[Opening RECORDS SHOWN section]

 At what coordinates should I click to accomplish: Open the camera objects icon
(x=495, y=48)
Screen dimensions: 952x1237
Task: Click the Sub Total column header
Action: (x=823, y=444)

[Closing RECORDS SHOWN section]

TASK TO CARRY OUT: Transcribe every entry exactly.

RESULT BELOW:
 At what coordinates should I click to accomplish: Open the camera objects icon
(x=495, y=48)
Screen dimensions: 952x1237
Task: Click the Sub Total column header
Action: (x=823, y=444)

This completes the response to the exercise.